SQL> select count(*) from moby_dick_500_30;

   COUNT(*)
___________
          0

But, if we reconnect with the application user (user1) that we defined, and do the same query, we will see those 13 records for Chapter 12:

SQL> connect user1/pwd1
Connected.
SQL> select count(*) from moby_dick_500_30;

   COUNT(*)
___________
         13

So there you have it! We can define policies to easily control access to vectors. In this example we used the metadata to create the filtering rules, of course you could create whatever kind of rules you need.

This allows you to have a vector store which can be easily filtered for different users (or roles), essentially creating a virtual private vector store. You might want to allow ‘customer-support’ role access a certain subset of vectors for example, but your ‘supervisor’ role to access a larger set (or all) of the vectors.
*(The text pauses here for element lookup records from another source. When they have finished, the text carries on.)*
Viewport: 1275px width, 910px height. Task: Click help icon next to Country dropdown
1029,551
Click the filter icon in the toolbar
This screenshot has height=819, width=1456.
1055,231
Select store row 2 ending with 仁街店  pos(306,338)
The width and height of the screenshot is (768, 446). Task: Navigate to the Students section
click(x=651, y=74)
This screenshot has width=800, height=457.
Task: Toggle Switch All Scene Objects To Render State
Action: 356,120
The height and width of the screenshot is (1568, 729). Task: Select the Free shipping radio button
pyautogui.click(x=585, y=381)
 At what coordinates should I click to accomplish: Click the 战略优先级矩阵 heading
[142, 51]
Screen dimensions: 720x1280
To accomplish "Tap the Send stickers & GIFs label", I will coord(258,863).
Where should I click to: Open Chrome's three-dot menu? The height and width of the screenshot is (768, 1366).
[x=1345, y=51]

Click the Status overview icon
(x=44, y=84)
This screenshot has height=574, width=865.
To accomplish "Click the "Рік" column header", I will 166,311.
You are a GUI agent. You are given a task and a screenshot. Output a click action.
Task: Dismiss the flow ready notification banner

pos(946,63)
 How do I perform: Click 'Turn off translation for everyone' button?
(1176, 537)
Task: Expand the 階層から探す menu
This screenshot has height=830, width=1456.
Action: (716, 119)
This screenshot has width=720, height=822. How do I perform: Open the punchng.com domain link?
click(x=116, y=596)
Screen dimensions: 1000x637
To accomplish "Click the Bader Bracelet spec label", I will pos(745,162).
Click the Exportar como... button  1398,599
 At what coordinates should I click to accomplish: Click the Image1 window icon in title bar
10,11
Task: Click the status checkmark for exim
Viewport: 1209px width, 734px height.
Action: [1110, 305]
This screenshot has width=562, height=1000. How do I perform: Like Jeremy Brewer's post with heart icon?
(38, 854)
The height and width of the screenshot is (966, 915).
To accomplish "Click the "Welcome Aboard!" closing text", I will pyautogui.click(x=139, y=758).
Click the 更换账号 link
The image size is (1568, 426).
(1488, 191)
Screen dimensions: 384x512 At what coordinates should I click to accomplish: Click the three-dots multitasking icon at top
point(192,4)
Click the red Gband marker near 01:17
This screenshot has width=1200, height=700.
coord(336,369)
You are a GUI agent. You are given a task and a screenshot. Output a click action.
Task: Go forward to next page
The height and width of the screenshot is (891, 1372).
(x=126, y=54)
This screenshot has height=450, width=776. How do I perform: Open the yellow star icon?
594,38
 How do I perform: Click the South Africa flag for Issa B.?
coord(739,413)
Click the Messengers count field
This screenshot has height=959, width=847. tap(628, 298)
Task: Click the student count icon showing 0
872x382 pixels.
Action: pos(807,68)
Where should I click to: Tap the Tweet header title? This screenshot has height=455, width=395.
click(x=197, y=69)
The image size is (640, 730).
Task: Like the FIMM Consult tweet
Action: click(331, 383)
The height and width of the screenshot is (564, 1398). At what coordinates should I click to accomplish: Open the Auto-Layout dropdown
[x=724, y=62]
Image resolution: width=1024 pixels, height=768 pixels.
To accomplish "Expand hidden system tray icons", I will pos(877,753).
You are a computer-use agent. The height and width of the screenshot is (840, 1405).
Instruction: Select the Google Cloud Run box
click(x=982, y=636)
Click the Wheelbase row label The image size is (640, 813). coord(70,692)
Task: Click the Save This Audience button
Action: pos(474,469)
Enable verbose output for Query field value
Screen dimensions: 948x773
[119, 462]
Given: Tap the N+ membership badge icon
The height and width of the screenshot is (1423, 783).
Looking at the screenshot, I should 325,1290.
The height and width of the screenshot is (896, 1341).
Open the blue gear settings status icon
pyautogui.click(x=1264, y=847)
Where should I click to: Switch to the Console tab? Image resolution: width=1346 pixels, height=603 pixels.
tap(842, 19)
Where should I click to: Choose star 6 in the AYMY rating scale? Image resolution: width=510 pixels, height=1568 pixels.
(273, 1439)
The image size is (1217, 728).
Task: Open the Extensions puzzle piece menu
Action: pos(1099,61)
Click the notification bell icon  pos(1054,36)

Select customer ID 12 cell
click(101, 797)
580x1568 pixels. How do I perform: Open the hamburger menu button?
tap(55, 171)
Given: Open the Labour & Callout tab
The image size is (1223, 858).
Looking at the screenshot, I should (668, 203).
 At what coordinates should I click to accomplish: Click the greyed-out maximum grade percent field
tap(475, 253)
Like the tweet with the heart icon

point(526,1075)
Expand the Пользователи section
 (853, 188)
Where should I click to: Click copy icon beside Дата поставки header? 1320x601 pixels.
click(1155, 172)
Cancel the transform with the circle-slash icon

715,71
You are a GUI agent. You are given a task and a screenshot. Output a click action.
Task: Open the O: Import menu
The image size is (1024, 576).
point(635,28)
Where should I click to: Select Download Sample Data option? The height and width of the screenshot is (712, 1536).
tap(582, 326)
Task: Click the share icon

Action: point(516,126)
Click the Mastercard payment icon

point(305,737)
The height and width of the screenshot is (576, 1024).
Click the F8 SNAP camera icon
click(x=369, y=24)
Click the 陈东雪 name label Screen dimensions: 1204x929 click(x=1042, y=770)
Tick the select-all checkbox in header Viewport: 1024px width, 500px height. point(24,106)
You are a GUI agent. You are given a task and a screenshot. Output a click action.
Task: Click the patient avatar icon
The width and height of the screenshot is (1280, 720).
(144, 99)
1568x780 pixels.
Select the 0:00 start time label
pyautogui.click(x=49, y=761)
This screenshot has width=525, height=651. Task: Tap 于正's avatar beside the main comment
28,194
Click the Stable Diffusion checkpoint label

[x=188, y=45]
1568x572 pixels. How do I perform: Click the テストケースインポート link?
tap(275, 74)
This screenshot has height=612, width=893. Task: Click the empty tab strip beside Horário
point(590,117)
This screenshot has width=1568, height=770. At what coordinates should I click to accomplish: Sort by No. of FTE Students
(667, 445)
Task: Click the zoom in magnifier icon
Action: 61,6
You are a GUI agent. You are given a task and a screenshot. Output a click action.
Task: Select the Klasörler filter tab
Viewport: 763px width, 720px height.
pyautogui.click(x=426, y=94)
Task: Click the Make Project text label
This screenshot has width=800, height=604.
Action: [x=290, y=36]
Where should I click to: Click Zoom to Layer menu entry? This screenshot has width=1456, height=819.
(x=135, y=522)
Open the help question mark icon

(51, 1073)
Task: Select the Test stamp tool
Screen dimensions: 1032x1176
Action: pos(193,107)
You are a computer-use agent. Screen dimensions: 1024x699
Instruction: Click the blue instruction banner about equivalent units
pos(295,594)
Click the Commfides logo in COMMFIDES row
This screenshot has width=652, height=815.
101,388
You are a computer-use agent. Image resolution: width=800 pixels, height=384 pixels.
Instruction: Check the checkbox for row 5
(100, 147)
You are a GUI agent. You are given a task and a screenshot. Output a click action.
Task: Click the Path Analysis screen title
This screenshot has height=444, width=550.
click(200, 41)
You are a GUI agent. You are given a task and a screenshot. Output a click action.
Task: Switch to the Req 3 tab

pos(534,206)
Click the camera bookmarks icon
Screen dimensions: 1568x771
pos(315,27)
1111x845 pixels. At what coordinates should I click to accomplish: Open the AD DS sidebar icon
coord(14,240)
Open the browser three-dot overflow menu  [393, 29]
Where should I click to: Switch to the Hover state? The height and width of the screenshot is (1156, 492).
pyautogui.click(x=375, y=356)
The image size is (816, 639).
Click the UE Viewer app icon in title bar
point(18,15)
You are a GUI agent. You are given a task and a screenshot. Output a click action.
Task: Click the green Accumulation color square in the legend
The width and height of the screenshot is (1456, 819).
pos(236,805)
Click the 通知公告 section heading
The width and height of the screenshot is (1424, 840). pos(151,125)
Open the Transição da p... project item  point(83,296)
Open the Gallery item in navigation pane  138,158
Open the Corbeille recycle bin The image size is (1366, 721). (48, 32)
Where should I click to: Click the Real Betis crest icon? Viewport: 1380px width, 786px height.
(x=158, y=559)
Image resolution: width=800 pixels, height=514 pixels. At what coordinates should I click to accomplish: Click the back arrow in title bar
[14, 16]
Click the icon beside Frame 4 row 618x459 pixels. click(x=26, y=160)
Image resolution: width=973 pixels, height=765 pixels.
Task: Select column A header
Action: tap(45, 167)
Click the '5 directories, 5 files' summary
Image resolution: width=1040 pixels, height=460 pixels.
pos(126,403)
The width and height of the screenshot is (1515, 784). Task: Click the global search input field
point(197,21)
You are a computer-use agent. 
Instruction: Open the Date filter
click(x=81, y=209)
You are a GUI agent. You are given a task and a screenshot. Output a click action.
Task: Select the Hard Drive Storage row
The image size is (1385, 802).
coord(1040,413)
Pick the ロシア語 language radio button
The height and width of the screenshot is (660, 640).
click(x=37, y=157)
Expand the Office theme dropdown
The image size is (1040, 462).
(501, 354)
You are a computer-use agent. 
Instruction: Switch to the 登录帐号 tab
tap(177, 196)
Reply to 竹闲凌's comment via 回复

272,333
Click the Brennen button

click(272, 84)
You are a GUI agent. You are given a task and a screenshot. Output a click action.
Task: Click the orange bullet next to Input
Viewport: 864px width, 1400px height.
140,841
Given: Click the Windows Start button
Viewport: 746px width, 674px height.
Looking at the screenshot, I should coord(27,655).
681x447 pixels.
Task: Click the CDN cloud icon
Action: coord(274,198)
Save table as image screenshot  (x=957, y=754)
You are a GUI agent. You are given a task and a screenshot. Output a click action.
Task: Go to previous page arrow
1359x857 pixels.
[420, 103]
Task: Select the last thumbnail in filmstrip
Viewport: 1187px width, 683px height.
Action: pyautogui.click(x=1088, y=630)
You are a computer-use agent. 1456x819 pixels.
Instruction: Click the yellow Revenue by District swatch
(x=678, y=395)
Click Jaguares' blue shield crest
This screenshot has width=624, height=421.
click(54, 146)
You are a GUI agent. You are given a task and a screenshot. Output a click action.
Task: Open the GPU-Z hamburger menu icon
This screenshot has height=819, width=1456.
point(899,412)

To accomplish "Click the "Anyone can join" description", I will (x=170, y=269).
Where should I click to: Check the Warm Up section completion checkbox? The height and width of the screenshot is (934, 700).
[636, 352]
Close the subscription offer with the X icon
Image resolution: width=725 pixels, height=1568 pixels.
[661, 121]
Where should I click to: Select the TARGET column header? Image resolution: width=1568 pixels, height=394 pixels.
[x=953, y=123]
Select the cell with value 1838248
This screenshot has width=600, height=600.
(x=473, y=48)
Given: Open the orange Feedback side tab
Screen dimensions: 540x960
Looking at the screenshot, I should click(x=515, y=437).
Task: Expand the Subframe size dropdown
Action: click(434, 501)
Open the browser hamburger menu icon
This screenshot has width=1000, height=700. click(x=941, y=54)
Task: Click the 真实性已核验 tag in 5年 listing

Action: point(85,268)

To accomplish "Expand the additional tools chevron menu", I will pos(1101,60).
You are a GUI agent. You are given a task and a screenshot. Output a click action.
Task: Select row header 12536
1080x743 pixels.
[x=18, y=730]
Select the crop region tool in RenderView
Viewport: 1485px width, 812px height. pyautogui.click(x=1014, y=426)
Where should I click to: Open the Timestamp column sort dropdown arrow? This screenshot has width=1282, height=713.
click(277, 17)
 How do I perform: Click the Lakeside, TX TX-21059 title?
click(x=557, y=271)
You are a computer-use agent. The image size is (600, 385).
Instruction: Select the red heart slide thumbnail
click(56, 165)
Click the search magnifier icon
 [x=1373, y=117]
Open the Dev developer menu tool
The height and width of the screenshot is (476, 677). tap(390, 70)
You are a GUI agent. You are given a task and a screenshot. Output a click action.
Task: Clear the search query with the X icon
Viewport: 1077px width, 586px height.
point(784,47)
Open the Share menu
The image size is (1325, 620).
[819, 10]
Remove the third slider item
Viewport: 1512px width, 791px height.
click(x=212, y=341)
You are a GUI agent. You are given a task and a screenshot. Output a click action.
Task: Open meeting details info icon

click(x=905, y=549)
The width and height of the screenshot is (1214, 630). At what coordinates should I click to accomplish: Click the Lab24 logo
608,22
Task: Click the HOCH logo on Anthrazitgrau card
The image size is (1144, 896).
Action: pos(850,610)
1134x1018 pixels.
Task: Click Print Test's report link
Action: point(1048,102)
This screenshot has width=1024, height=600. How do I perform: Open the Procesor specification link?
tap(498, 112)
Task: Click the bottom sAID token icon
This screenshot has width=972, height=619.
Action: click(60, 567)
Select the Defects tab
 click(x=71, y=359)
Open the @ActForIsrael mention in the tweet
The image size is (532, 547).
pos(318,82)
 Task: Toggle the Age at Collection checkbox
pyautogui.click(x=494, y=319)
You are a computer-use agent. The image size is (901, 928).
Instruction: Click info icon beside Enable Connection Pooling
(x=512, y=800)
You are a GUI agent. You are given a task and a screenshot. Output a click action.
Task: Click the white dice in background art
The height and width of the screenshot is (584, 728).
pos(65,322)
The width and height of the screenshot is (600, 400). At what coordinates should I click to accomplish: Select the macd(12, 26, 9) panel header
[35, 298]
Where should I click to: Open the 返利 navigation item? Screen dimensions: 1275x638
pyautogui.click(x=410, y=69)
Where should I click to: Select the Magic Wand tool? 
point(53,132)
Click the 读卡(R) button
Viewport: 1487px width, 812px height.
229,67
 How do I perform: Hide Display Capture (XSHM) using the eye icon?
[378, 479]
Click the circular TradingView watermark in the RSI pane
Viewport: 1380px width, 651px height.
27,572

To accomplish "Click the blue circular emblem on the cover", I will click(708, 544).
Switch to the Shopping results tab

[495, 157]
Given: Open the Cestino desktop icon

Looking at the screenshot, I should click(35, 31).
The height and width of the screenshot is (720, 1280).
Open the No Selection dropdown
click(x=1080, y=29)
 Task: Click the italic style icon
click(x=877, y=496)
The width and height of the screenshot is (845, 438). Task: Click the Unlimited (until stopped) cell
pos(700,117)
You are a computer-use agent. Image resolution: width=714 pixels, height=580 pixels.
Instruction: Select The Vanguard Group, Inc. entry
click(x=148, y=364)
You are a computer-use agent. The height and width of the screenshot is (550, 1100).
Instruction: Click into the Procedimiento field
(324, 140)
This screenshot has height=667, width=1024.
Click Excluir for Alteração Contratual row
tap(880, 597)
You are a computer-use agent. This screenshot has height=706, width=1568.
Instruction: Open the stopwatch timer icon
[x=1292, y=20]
What’s great about this, is that the security is enforced in the database itself. When an AI Assistant, chatbot, MCP client, etc., performs a vector search, they will only ever be able to get back results from the vectors that the user is allowed to see. The database will never send vectors to users which they are not allowed to see. So you don’t have to worry about trusting the LLM not to make a mistake and give out the wrong data, because it will literally never see the data in the first place.